Taxe d’habitation : quelle est la règle fiscale sur les parkings privés ?

 08.10.2018  Fiscalité

En théorie comme en pratique, l’occupant d’un logement qui fait usage d’un garage ou d’une place de stationnement intégrés à son immeuble est redevable de la taxe d’habitation relative à ce type de biens et services complémentaires. Toutefois, il existe des exceptions légales.

Quels éléments physiques composent la valeur locative cadastrale qui sert de base de calcul à la taxe d’habitation ? Outre la surface du logement proprement dit, et les équipements de confort d’intérieur, WC, baignoire, douche, lavabo, gaz, électricité, eau courante, chauffage (rapportés en m² supplémentaires), l’administration fiscale intègre aussi dans son évaluation les annexes (entrées, couloir, placards) et les dépendances incorporées à la maison ou à l’appartement, dans le cadre d’un immeuble collectif. C’est dans cette dernière catégorie que les parkings et les aires de stationnement sont classifiés (voire article 1409 du CGI). La Loi les englobe donc automatiquement dans l’impôt. 

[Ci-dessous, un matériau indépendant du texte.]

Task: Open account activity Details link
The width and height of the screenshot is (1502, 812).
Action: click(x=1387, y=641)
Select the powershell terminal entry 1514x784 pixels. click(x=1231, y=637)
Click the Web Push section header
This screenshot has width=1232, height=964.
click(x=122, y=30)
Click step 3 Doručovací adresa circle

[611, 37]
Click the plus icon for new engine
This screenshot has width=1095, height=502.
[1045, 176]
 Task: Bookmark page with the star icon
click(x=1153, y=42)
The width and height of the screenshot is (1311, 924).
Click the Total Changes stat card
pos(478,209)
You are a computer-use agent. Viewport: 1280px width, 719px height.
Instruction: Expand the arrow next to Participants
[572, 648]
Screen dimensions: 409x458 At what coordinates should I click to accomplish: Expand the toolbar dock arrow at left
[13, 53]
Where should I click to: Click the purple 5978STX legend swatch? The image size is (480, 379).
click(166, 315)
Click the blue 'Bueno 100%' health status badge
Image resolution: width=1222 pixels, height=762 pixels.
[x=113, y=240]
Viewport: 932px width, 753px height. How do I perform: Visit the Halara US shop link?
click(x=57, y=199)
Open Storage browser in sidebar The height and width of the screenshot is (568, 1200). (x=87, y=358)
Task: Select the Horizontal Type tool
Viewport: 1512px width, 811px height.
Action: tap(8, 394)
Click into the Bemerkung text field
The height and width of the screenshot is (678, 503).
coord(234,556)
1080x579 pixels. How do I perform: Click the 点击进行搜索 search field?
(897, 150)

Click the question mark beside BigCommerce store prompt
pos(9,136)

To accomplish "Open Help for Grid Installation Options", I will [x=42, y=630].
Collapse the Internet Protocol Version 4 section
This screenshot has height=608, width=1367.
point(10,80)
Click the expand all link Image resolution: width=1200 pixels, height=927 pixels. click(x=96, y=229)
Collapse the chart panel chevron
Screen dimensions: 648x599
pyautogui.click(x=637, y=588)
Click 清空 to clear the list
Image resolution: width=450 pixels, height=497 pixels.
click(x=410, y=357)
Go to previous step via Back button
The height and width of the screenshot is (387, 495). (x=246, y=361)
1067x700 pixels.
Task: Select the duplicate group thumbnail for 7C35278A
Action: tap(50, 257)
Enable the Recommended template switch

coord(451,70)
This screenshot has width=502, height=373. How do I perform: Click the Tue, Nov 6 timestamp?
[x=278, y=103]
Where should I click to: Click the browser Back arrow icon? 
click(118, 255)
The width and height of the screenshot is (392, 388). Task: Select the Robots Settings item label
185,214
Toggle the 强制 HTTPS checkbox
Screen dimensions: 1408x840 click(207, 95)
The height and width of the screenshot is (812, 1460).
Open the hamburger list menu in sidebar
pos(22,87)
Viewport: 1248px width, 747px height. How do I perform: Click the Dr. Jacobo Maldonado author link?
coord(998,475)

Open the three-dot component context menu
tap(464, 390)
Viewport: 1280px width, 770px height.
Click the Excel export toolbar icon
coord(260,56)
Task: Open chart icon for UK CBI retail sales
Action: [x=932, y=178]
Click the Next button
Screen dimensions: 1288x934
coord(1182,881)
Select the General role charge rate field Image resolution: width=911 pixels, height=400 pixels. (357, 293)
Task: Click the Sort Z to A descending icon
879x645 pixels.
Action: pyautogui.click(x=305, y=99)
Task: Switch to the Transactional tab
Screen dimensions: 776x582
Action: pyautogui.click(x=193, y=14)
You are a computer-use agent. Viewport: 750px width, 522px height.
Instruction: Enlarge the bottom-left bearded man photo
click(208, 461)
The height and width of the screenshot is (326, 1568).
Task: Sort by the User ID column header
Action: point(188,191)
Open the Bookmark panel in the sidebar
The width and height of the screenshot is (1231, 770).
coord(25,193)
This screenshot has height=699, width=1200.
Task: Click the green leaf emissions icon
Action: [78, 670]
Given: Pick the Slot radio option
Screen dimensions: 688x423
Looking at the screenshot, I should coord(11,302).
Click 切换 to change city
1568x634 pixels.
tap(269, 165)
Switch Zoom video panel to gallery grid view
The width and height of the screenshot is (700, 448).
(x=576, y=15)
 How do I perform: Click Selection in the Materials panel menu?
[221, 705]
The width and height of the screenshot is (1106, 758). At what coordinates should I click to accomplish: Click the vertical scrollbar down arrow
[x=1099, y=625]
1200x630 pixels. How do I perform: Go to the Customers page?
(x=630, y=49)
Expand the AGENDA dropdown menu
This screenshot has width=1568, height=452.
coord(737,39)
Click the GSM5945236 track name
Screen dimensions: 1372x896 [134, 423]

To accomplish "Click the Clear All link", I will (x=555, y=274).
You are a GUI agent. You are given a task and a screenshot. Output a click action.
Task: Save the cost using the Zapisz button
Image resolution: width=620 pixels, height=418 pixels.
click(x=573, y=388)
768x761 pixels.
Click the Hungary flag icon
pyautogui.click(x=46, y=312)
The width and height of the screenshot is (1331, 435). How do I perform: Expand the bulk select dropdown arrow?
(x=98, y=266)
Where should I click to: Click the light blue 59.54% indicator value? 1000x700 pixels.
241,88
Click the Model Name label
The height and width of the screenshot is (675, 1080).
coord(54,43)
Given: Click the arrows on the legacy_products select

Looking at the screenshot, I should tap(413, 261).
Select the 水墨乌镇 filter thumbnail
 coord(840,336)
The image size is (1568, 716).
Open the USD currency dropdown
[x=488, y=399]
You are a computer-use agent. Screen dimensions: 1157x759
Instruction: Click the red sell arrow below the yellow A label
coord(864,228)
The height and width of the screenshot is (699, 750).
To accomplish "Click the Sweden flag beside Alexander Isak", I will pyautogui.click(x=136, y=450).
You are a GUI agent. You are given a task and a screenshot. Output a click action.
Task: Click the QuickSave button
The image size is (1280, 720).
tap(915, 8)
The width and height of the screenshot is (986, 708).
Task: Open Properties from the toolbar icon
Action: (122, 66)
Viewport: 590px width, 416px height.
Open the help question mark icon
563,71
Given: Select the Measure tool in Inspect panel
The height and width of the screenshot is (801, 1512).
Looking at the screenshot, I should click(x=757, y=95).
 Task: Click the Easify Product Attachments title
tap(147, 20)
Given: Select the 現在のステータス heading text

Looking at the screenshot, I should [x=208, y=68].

LES ESPACES CLOS EN COPROPRIÉTÉ

Qui doit le payer ? La taxe d’habitation est due à la fois par l’occupant du bien et par son propriétaire. Mais la part fiscale appliquée sur les parkings, box et autres garages privés est à la charge exclusive de ceux qui en jouissent: dans l’immense majorité des cas, seul le locataire est donc concerné, sous réserve qu’il en soit l’utilisateur principal à chaque 1er janvier, comme le veut la règle commune*. Quant  à la part réservée au contribuable bailleur, elle est incluse dans la taxe foncière dont il est redevable en sa qualité de propriétaire immobilier. 

Les garages et les parkings sont donc soumis à la taxe d’habitation sous deux conditions : s’ils sont affectés à un usage personnel au sein d’une structure résidentielle et si leur localisation se situe à moins d’un kilomètre du logement auquel ils sont rattachés. En copropriété, seules sont imposables les places de stationnement aménagées dans un espace clos (box, sous-sol) et attribuées à chacun des membres de l’immeuble.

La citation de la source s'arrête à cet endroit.